-- Assignment --
Across the records below, count every line that contains the string "computer", then report the count alone.

[Collected data]
------------------------------

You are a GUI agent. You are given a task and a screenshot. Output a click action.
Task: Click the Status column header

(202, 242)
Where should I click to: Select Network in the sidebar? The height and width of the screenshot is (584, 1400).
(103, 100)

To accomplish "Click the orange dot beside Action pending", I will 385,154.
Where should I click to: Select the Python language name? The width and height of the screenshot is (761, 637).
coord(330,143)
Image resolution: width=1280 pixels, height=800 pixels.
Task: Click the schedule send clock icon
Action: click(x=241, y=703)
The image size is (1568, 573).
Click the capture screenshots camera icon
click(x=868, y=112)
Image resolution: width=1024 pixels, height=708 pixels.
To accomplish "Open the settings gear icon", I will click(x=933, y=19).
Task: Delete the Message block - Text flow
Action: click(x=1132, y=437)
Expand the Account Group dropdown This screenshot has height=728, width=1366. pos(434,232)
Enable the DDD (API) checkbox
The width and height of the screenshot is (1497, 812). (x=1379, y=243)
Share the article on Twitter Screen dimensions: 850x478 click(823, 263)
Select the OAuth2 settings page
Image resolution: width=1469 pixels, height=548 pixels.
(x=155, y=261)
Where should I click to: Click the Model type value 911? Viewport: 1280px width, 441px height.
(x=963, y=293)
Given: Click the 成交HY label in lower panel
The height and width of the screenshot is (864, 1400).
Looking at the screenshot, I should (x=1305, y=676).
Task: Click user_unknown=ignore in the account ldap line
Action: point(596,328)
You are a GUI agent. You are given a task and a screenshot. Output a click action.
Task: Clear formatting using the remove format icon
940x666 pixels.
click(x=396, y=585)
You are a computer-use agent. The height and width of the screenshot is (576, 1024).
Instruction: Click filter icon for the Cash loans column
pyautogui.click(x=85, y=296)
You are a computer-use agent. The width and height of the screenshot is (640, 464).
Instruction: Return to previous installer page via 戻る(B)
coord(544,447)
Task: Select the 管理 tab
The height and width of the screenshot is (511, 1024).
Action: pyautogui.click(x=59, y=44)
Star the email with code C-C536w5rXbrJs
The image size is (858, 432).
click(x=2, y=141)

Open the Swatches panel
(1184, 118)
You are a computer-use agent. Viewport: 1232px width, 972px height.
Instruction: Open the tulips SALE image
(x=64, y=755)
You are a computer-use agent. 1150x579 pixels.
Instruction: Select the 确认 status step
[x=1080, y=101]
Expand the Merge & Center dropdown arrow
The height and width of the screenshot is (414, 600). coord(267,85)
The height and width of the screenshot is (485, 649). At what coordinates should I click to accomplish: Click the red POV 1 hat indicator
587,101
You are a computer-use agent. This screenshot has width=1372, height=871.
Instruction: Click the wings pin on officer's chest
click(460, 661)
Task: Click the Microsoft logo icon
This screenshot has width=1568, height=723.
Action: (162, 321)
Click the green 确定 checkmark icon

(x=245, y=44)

------------------------------

-- Reply to the task --
5